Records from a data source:
>>>>

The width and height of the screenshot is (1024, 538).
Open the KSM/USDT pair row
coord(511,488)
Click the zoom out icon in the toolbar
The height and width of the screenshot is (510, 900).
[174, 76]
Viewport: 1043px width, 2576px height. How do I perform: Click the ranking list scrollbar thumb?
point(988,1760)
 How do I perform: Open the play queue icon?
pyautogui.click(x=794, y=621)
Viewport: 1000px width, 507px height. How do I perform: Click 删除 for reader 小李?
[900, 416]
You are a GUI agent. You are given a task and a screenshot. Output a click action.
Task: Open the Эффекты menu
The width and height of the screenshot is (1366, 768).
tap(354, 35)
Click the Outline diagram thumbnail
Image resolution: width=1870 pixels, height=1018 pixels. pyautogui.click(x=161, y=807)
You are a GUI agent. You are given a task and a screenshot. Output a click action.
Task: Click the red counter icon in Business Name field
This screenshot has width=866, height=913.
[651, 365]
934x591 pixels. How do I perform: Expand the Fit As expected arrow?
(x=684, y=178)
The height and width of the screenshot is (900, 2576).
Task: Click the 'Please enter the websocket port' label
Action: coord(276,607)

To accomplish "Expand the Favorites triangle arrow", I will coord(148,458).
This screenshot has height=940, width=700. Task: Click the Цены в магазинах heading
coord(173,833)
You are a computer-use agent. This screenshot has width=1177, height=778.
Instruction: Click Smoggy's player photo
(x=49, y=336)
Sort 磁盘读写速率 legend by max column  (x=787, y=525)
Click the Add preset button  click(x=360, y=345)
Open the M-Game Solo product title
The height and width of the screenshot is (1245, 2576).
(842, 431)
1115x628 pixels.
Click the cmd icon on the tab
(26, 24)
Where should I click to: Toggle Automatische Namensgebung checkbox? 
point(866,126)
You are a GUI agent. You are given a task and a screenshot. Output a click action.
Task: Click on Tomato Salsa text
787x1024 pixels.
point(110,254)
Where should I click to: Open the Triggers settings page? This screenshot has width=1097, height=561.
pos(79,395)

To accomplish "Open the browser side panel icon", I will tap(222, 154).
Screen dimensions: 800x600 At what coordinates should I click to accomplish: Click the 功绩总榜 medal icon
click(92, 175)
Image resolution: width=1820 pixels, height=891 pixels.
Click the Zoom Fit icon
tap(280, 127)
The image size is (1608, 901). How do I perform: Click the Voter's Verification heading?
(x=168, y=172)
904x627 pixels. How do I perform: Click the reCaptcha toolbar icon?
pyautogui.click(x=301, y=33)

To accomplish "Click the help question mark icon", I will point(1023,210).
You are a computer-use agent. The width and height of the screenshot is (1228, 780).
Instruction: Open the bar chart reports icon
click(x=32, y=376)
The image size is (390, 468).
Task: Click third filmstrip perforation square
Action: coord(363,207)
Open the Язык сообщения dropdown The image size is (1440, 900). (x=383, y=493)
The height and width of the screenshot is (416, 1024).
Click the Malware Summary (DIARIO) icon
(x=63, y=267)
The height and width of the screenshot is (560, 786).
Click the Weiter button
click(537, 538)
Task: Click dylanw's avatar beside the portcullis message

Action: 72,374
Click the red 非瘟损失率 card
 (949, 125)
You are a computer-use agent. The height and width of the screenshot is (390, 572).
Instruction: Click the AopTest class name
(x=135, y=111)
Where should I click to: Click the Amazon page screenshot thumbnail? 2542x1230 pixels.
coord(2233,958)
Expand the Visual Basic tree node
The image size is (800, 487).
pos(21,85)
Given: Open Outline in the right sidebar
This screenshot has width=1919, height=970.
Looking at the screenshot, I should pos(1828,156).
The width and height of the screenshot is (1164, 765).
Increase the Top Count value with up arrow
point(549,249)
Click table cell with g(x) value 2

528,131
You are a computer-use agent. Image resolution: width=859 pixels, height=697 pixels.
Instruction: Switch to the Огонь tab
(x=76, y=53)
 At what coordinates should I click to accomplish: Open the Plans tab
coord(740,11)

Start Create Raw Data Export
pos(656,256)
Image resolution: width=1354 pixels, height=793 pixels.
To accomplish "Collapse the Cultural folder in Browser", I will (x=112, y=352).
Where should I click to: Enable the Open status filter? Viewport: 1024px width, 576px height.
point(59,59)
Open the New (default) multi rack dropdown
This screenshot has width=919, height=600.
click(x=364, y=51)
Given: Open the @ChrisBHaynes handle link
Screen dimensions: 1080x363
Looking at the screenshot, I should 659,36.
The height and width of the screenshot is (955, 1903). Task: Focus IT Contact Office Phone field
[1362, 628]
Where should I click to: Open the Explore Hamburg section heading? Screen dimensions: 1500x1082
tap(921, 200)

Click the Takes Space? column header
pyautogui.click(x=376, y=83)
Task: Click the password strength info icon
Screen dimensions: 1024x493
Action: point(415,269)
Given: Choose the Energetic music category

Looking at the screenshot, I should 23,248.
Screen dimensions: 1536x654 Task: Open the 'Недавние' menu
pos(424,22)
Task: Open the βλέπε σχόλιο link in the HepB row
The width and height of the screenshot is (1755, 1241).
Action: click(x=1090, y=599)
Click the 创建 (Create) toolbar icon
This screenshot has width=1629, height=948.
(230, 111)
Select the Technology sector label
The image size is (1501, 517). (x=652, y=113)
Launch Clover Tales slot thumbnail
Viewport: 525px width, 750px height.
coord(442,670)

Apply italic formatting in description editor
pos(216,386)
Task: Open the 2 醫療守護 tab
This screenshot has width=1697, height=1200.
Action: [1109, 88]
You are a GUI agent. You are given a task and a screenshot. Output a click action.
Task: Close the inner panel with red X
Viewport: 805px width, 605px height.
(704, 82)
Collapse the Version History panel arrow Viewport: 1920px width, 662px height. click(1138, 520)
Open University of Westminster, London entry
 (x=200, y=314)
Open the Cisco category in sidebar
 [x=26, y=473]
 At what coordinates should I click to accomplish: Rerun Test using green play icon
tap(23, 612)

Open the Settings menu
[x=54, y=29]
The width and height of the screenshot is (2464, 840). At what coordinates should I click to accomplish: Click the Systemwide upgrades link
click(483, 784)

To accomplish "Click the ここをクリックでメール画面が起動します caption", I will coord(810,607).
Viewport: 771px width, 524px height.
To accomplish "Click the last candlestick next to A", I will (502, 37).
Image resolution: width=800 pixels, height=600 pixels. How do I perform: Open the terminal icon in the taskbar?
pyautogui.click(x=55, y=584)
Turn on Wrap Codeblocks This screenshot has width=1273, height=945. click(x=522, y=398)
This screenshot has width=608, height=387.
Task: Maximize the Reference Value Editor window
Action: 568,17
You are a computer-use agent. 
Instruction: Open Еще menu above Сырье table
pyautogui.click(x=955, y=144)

<<<<

§ **PROBLEM**: Your reply must consist of one number, the count of lines in the entries that hold "computer".

§ **WRITTEN SOLUTION**: 5